Eisenberg et al’s study was a randomized, multicenter, double-blind, placebo-controlled trial of bupropion in 392 smokers hospitalized post-AMI. Participants were mostly male and typically one-pack-a-day smokers who’d smoked for several decades. Participants received bupropion or placebo for nine weeks.
At four weeks, nine weeks, six months, and 12 months, abstinence was numerically higher in the smokers randomized to bupropion, but the difference between groups was never statistically significant, and the gap between groups became smaller and smaller over time. In a galling finding for physicians who tend to believe most of their patients will quit smoking after a momentous event like a heart attack, even within the first four weeks, 50% of patients in both groups had taken up the habit again. By one-year post-AMI, two-thirds of all patients had returned to smoking.

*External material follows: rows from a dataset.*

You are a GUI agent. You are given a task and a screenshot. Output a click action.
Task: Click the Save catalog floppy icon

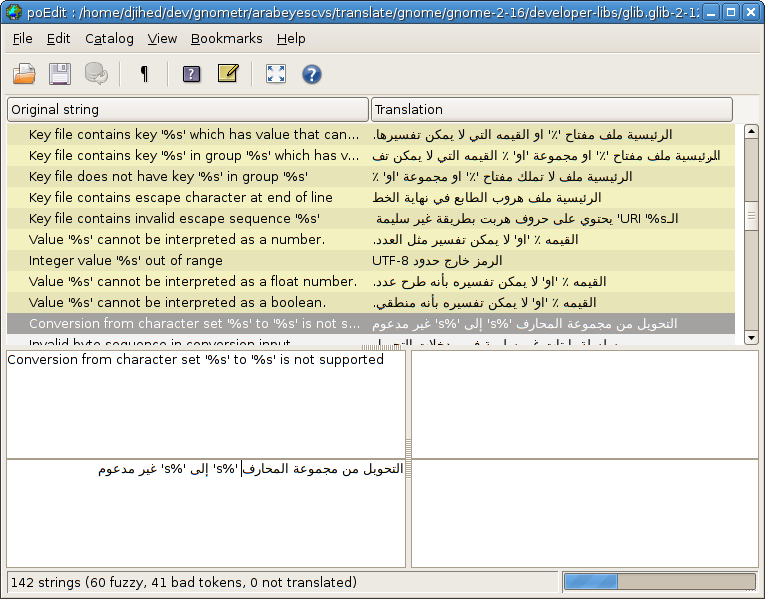click(x=60, y=74)
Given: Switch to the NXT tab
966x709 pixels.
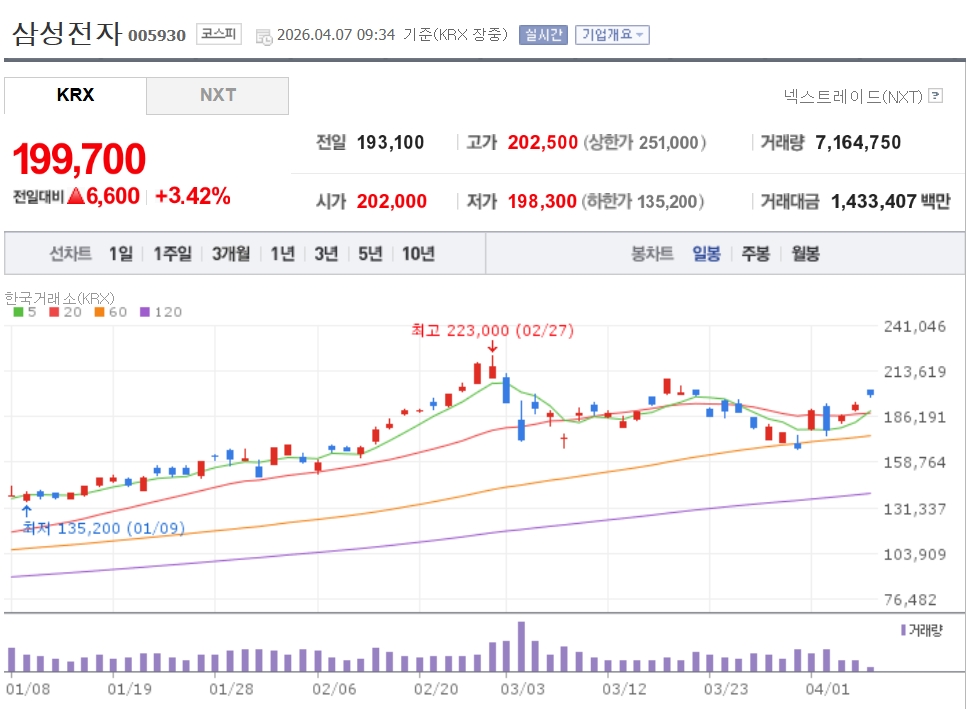Looking at the screenshot, I should tap(217, 95).
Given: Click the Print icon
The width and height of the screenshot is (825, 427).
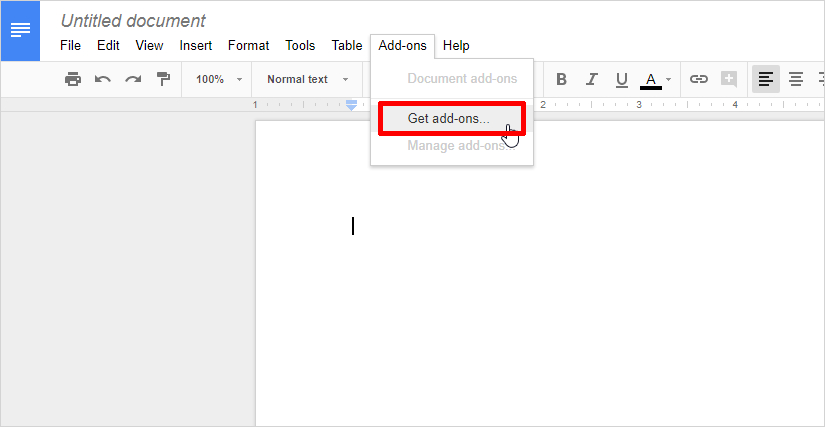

“That’s much better than what we’ve seen in trials of pharmacotherapy in young, healthier smokers without coronary disease, but it’s still really terrible,” Eisenberg said. He and his co-investigators had hoped the post-MI hospitalization would offer “a window of opportunity, when patients are in the hospital, to nab them, since the bang for the buck would be huge.” And it clearly wasn’t. “I would point out that we approached many, many patients for this study, and most didn’t even want to go into the trial, so these were actually patients who were motivated enough to try to quit.”

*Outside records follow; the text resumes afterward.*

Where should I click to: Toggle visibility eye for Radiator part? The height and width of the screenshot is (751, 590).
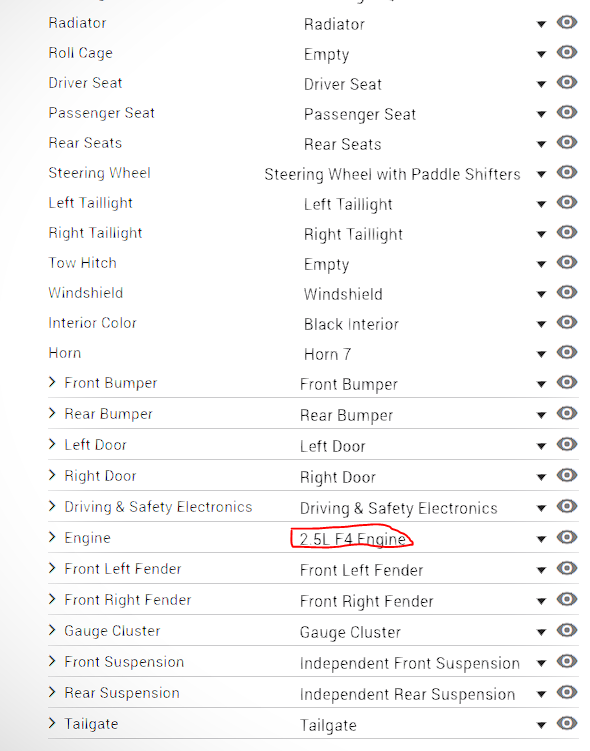click(x=567, y=22)
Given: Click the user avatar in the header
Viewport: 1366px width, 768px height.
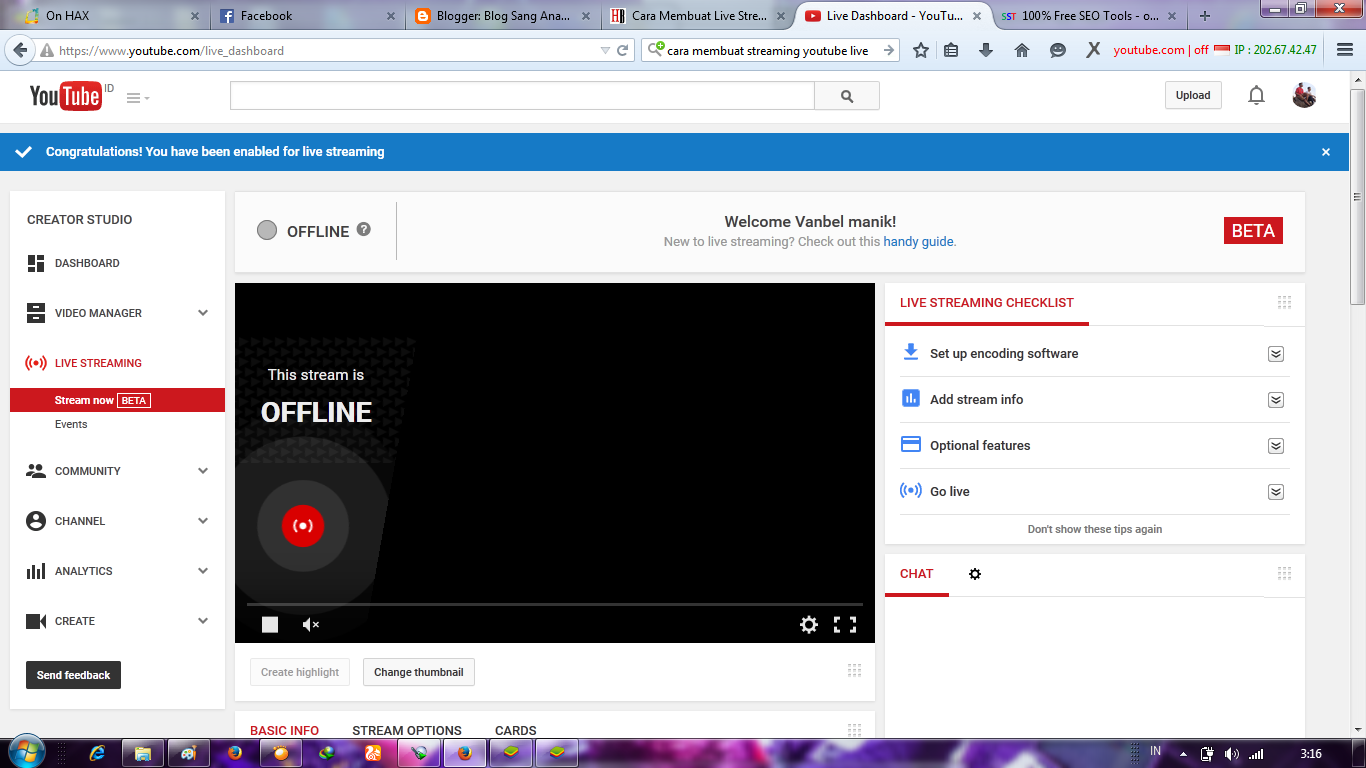Looking at the screenshot, I should pyautogui.click(x=1304, y=96).
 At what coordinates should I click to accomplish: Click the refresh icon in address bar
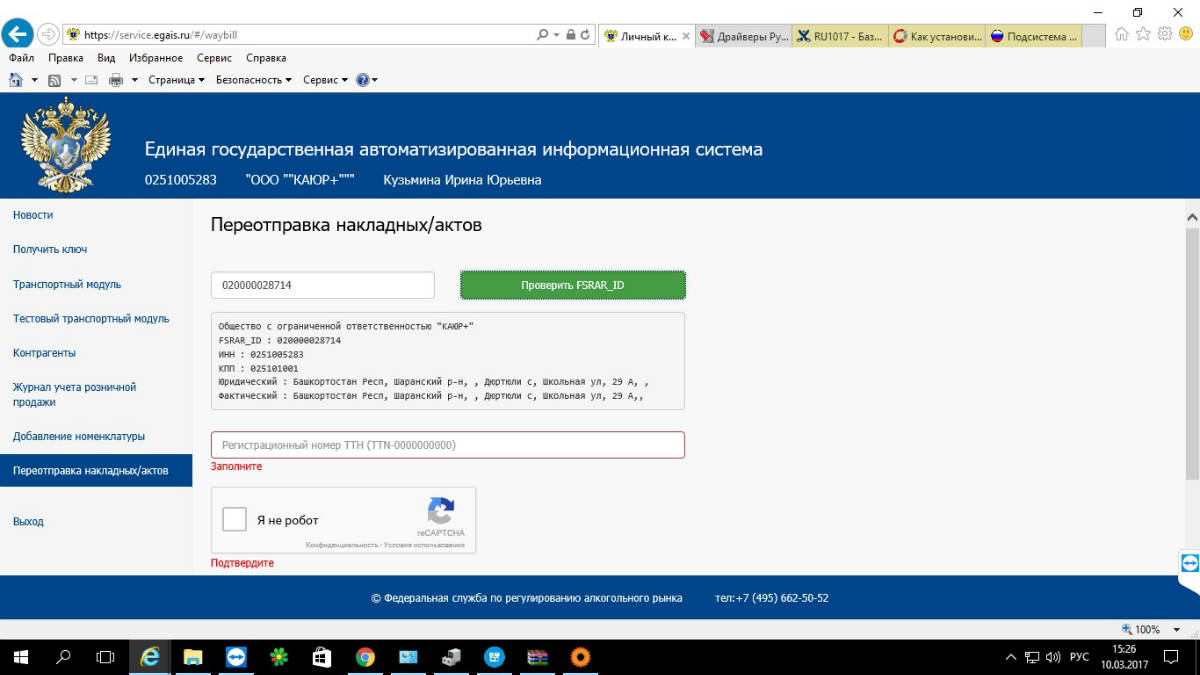(585, 34)
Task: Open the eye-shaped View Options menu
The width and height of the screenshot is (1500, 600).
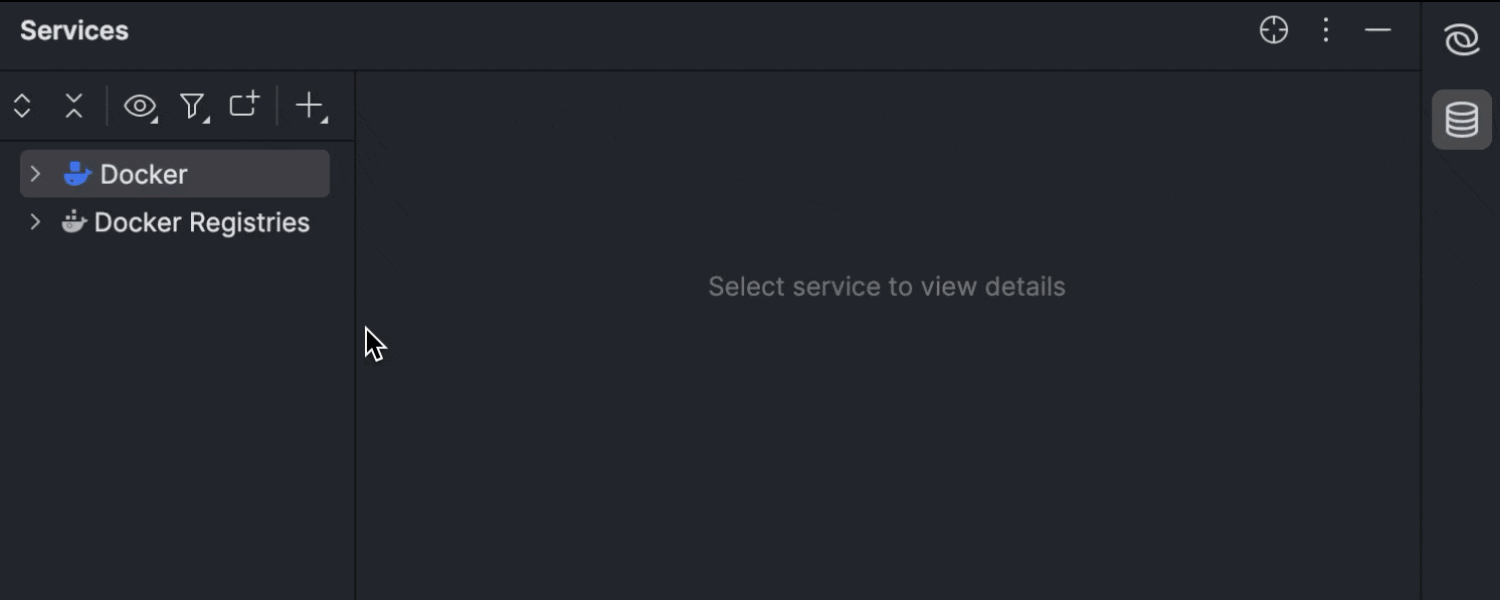Action: [x=140, y=106]
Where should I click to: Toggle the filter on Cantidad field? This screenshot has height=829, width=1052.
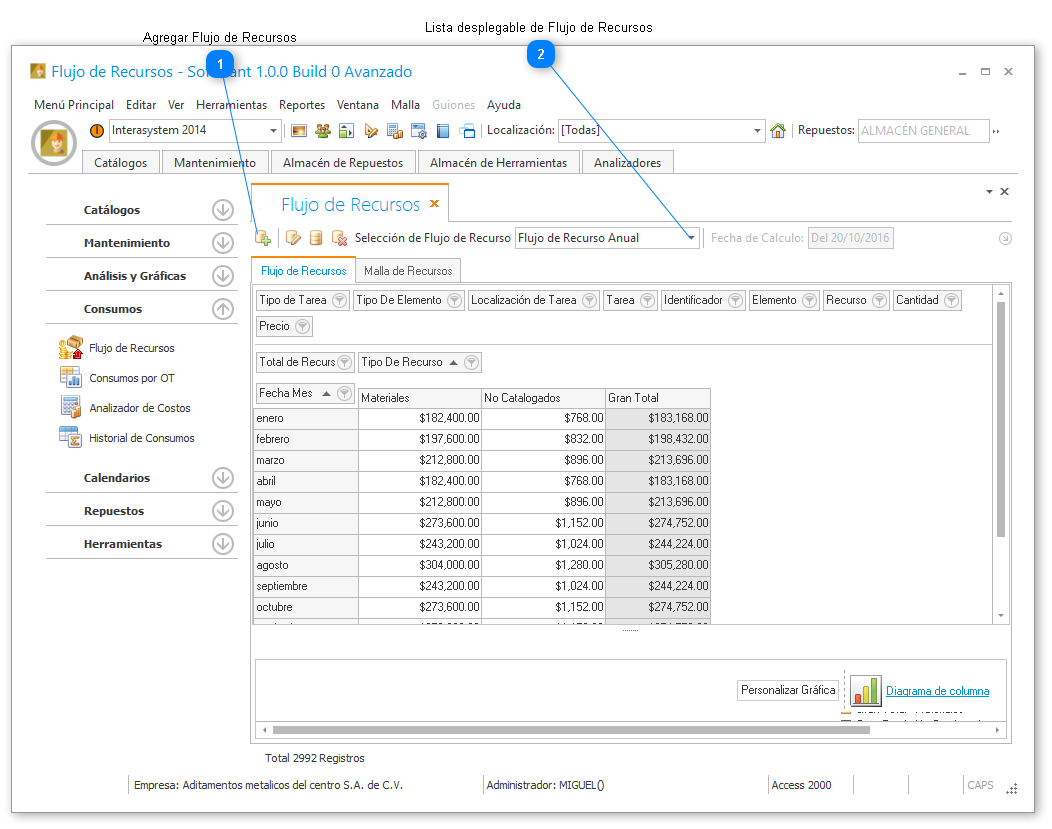pyautogui.click(x=951, y=300)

Dr John Mancini (St Paul’s Hospital, Vancouver, BC), one of the session moderators, agreed, calling the recidivism “atrocious.”
Dr Vladimir Dzavik
“As you correctly point out, we assume the MI is a life-changing event that will get the message through,” he lamented.
Of note, there were no safety issues with bupropion, an important finding, since nicotine-replacement therapies have been “relatively contraindicated” immediately following an AMI, Eisenberg noted.

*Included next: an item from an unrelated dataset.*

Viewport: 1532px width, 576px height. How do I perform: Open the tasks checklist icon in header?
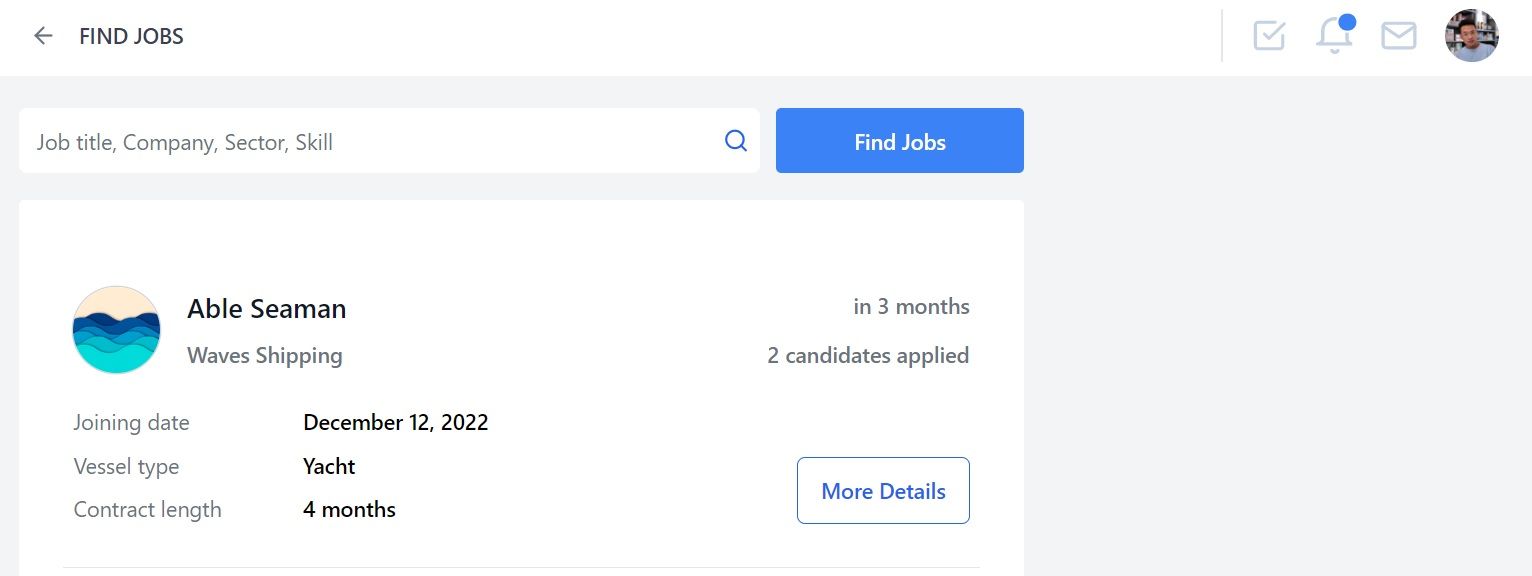[x=1269, y=36]
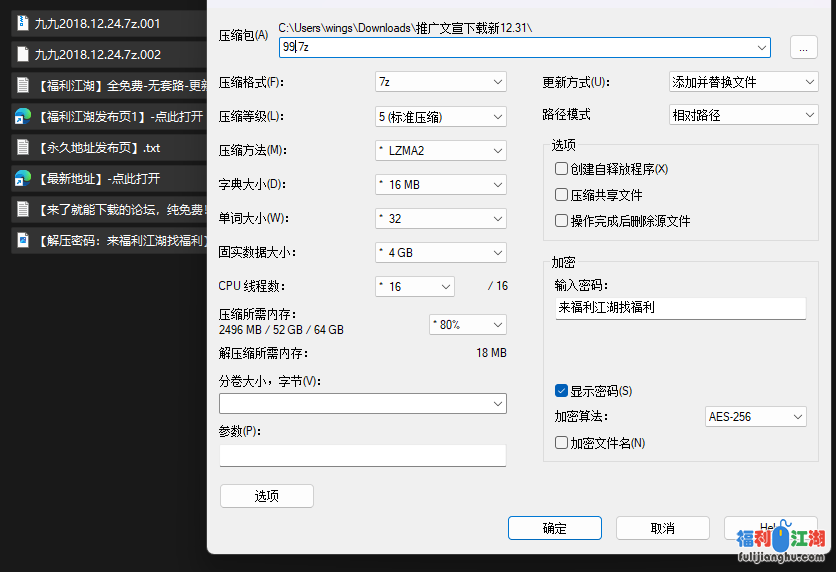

Speaking with heartwire, Dr Vladimir Dzavik (University Health Network, Toronto, ON) pointed to the steady attrition rate in smoker abstinence rates over the 12 months, saying, “Investigators clearly were hoping that there’d be a magic-bullet drug that would induce patients to stop after this life-changing moment, their myocardial infarction, and it didn’t. The key message is that we need to focus not just on a drug. This seemed to help initially, and it can be safely prescribed to patients post-MI who have a physiological dependence, but it clearly needs to be augmented by rehab programs that are intensive, that are more than just pharmacological.”
Eisenberg disclosed receiving support from Pfizer, which makes a competing smoking-cessation drug, varenicline (Chantix).